START RAW DATA

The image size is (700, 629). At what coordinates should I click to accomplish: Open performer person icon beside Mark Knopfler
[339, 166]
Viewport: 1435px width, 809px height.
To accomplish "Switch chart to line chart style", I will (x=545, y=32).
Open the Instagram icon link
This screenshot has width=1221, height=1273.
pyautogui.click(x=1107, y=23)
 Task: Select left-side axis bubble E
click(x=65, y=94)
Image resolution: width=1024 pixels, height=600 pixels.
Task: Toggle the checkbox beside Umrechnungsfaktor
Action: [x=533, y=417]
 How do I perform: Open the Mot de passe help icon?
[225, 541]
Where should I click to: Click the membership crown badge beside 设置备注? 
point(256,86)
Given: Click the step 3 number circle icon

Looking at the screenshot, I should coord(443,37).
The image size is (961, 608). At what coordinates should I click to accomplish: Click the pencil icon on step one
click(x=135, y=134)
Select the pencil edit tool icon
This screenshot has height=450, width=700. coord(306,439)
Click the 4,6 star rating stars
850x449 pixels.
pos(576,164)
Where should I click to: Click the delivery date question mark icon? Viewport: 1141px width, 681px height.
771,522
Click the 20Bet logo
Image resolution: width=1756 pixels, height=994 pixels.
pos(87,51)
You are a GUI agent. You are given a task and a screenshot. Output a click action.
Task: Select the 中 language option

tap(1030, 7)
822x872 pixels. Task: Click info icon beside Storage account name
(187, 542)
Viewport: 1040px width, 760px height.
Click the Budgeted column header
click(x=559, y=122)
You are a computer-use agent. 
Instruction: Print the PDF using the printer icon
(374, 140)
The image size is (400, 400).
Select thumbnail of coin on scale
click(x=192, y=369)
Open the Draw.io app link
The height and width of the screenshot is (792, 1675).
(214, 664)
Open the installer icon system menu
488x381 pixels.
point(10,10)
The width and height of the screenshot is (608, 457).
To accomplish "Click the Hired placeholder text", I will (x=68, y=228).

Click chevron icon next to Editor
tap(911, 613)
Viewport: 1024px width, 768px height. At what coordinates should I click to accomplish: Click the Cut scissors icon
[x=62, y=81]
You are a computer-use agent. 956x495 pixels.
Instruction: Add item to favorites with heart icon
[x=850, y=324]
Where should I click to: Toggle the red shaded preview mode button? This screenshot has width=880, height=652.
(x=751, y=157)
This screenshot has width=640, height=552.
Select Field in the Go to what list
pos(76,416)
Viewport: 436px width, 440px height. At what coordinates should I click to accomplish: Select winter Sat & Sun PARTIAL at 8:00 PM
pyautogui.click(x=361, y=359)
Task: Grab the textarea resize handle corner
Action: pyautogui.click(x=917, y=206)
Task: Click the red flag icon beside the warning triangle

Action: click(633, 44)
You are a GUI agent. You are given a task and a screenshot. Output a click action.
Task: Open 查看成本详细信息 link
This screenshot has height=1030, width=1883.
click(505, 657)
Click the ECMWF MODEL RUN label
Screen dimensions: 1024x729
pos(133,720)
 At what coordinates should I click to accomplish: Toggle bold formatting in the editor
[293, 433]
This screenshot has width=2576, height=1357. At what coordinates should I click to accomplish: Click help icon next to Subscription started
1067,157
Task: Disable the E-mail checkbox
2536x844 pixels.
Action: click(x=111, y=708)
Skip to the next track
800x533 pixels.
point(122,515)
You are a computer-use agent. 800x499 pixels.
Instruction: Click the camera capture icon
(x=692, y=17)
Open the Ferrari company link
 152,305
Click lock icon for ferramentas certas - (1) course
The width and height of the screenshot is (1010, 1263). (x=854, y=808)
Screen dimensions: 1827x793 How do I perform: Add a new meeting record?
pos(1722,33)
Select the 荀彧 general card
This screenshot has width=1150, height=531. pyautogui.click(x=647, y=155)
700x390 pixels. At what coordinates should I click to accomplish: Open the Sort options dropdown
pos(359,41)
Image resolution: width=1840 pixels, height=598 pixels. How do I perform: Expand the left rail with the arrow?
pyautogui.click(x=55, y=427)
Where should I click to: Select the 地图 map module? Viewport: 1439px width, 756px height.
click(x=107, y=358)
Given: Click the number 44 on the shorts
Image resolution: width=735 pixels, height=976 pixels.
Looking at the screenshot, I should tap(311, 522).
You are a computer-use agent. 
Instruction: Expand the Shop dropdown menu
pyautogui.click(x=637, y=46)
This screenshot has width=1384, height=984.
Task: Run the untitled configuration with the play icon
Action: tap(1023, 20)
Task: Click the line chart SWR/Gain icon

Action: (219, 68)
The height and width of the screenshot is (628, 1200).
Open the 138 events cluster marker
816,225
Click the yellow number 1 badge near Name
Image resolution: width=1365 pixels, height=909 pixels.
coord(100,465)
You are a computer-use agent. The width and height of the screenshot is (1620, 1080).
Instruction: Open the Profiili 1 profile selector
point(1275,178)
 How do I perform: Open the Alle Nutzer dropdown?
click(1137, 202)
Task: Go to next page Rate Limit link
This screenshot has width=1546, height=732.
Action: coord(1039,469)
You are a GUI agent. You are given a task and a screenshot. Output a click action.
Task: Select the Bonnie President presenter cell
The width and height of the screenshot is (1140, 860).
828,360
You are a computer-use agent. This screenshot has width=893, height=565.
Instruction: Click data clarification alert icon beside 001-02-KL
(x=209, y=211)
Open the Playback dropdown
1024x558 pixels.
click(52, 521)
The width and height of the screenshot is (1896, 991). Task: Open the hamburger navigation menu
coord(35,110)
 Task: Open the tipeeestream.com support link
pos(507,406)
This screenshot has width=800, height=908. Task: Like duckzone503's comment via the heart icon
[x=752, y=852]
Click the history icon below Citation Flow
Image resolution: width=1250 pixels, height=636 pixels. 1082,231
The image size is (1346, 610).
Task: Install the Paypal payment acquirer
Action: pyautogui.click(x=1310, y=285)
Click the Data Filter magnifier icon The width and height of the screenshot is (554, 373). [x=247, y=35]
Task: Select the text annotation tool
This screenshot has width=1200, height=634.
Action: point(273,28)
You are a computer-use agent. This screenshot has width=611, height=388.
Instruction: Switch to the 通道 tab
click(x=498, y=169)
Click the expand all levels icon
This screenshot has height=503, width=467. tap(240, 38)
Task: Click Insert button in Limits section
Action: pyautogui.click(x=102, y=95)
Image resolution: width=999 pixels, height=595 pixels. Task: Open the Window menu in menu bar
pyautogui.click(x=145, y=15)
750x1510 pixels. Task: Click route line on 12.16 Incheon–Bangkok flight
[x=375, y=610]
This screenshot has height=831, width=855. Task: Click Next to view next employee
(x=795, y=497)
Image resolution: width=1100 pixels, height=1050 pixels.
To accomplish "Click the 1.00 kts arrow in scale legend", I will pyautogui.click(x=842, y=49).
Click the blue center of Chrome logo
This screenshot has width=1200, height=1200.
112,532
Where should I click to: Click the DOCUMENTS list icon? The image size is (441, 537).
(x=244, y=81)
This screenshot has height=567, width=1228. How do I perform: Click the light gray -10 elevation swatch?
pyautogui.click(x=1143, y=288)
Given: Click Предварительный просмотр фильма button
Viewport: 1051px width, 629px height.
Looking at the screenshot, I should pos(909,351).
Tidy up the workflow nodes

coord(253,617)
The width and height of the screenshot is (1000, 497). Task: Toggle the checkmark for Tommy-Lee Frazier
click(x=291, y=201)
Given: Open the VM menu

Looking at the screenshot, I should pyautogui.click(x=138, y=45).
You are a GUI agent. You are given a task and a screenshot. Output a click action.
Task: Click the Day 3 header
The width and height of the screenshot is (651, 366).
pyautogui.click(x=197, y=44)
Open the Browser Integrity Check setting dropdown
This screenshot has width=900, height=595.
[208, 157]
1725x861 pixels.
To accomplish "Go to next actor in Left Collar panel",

END RAW DATA

**WHAT THE EXERCISE ASKS**: Copy out the data shown above in full. Match it exactly.

**EXERCISE OUTPUT**:
The image size is (700, 629). At what coordinates should I click to accomplish: Open performer person icon beside Mark Knopfler
[339, 166]
Viewport: 1435px width, 809px height.
To accomplish "Switch chart to line chart style", I will (x=545, y=32).
Open the Instagram icon link
This screenshot has width=1221, height=1273.
pyautogui.click(x=1107, y=23)
 Task: Select left-side axis bubble E
click(x=65, y=94)
Image resolution: width=1024 pixels, height=600 pixels.
Task: Toggle the checkbox beside Umrechnungsfaktor
Action: [x=533, y=417]
 How do I perform: Open the Mot de passe help icon?
[225, 541]
Where should I click to: Click the membership crown badge beside 设置备注? 
point(256,86)
Given: Click the step 3 number circle icon

Looking at the screenshot, I should coord(443,37).
The image size is (961, 608). At what coordinates should I click to accomplish: Click the pencil icon on step one
click(x=135, y=134)
Select the pencil edit tool icon
This screenshot has height=450, width=700. coord(306,439)
Click the 4,6 star rating stars
850x449 pixels.
pos(576,164)
Where should I click to: Click the delivery date question mark icon? Viewport: 1141px width, 681px height.
771,522
Click the 20Bet logo
Image resolution: width=1756 pixels, height=994 pixels.
pos(87,51)
You are a GUI agent. You are given a task and a screenshot. Output a click action.
Task: Select the 中 language option

tap(1030, 7)
822x872 pixels. Task: Click info icon beside Storage account name
(187, 542)
Viewport: 1040px width, 760px height.
Click the Budgeted column header
click(x=559, y=122)
You are a computer-use agent. 
Instruction: Print the PDF using the printer icon
(374, 140)
The image size is (400, 400).
Select thumbnail of coin on scale
click(x=192, y=369)
Open the Draw.io app link
The height and width of the screenshot is (792, 1675).
(214, 664)
Open the installer icon system menu
488x381 pixels.
point(10,10)
The width and height of the screenshot is (608, 457).
To accomplish "Click the Hired placeholder text", I will (x=68, y=228).

Click chevron icon next to Editor
tap(911, 613)
Viewport: 1024px width, 768px height. At what coordinates should I click to accomplish: Click the Cut scissors icon
[x=62, y=81]
You are a computer-use agent. 956x495 pixels.
Instruction: Add item to favorites with heart icon
[x=850, y=324]
Where should I click to: Toggle the red shaded preview mode button? This screenshot has width=880, height=652.
(x=751, y=157)
This screenshot has width=640, height=552.
Select Field in the Go to what list
pos(76,416)
Viewport: 436px width, 440px height. At what coordinates should I click to accomplish: Select winter Sat & Sun PARTIAL at 8:00 PM
pyautogui.click(x=361, y=359)
Task: Grab the textarea resize handle corner
Action: pyautogui.click(x=917, y=206)
Task: Click the red flag icon beside the warning triangle

Action: click(633, 44)
You are a GUI agent. You are given a task and a screenshot. Output a click action.
Task: Open 查看成本详细信息 link
This screenshot has height=1030, width=1883.
click(505, 657)
Click the ECMWF MODEL RUN label
Screen dimensions: 1024x729
pos(133,720)
 At what coordinates should I click to accomplish: Toggle bold formatting in the editor
[293, 433]
This screenshot has width=2576, height=1357. At what coordinates should I click to accomplish: Click help icon next to Subscription started
1067,157
Task: Disable the E-mail checkbox
2536x844 pixels.
Action: click(x=111, y=708)
Skip to the next track
800x533 pixels.
point(122,515)
You are a computer-use agent. 800x499 pixels.
Instruction: Click the camera capture icon
(x=692, y=17)
Open the Ferrari company link
 152,305
Click lock icon for ferramentas certas - (1) course
The width and height of the screenshot is (1010, 1263). (x=854, y=808)
Screen dimensions: 1827x793 How do I perform: Add a new meeting record?
pos(1722,33)
Select the 荀彧 general card
This screenshot has width=1150, height=531. pyautogui.click(x=647, y=155)
700x390 pixels. At what coordinates should I click to accomplish: Open the Sort options dropdown
pos(359,41)
Image resolution: width=1840 pixels, height=598 pixels. How do I perform: Expand the left rail with the arrow?
pyautogui.click(x=55, y=427)
Where should I click to: Select the 地图 map module? Viewport: 1439px width, 756px height.
click(x=107, y=358)
Given: Click the number 44 on the shorts
Image resolution: width=735 pixels, height=976 pixels.
Looking at the screenshot, I should tap(311, 522).
You are a computer-use agent. 
Instruction: Expand the Shop dropdown menu
pyautogui.click(x=637, y=46)
This screenshot has width=1384, height=984.
Task: Run the untitled configuration with the play icon
Action: tap(1023, 20)
Task: Click the line chart SWR/Gain icon

Action: (219, 68)
The height and width of the screenshot is (628, 1200).
Open the 138 events cluster marker
816,225
Click the yellow number 1 badge near Name
Image resolution: width=1365 pixels, height=909 pixels.
coord(100,465)
You are a computer-use agent. The width and height of the screenshot is (1620, 1080).
Instruction: Open the Profiili 1 profile selector
point(1275,178)
 How do I perform: Open the Alle Nutzer dropdown?
click(1137, 202)
Task: Go to next page Rate Limit link
This screenshot has width=1546, height=732.
Action: coord(1039,469)
You are a GUI agent. You are given a task and a screenshot. Output a click action.
Task: Select the Bonnie President presenter cell
The width and height of the screenshot is (1140, 860).
828,360
You are a computer-use agent. This screenshot has width=893, height=565.
Instruction: Click data clarification alert icon beside 001-02-KL
(x=209, y=211)
Open the Playback dropdown
1024x558 pixels.
click(52, 521)
The width and height of the screenshot is (1896, 991). Task: Open the hamburger navigation menu
coord(35,110)
 Task: Open the tipeeestream.com support link
pos(507,406)
This screenshot has width=800, height=908. Task: Like duckzone503's comment via the heart icon
[x=752, y=852]
Click the history icon below Citation Flow
Image resolution: width=1250 pixels, height=636 pixels. 1082,231
The image size is (1346, 610).
Task: Install the Paypal payment acquirer
Action: pyautogui.click(x=1310, y=285)
Click the Data Filter magnifier icon The width and height of the screenshot is (554, 373). [x=247, y=35]
Task: Select the text annotation tool
This screenshot has width=1200, height=634.
Action: point(273,28)
You are a computer-use agent. This screenshot has width=611, height=388.
Instruction: Switch to the 通道 tab
click(x=498, y=169)
Click the expand all levels icon
This screenshot has height=503, width=467. tap(240, 38)
Task: Click Insert button in Limits section
Action: pyautogui.click(x=102, y=95)
Image resolution: width=999 pixels, height=595 pixels. Task: Open the Window menu in menu bar
pyautogui.click(x=145, y=15)
750x1510 pixels. Task: Click route line on 12.16 Incheon–Bangkok flight
[x=375, y=610]
This screenshot has height=831, width=855. Task: Click Next to view next employee
(x=795, y=497)
Image resolution: width=1100 pixels, height=1050 pixels.
To accomplish "Click the 1.00 kts arrow in scale legend", I will pyautogui.click(x=842, y=49).
Click the blue center of Chrome logo
This screenshot has width=1200, height=1200.
112,532
Where should I click to: Click the DOCUMENTS list icon? The image size is (441, 537).
(x=244, y=81)
This screenshot has height=567, width=1228. How do I perform: Click the light gray -10 elevation swatch?
pyautogui.click(x=1143, y=288)
Given: Click Предварительный просмотр фильма button
Viewport: 1051px width, 629px height.
Looking at the screenshot, I should pos(909,351).
Tidy up the workflow nodes

coord(253,617)
The width and height of the screenshot is (1000, 497). Task: Toggle the checkmark for Tommy-Lee Frazier
click(x=291, y=201)
Given: Open the VM menu

Looking at the screenshot, I should pyautogui.click(x=138, y=45).
You are a GUI agent. You are given a task and a screenshot. Output a click action.
Task: Click the Day 3 header
The width and height of the screenshot is (651, 366).
pyautogui.click(x=197, y=44)
Open the Browser Integrity Check setting dropdown
This screenshot has width=900, height=595.
[208, 157]
1725x861 pixels.
To accomplish "Go to next actor in Left Collar panel",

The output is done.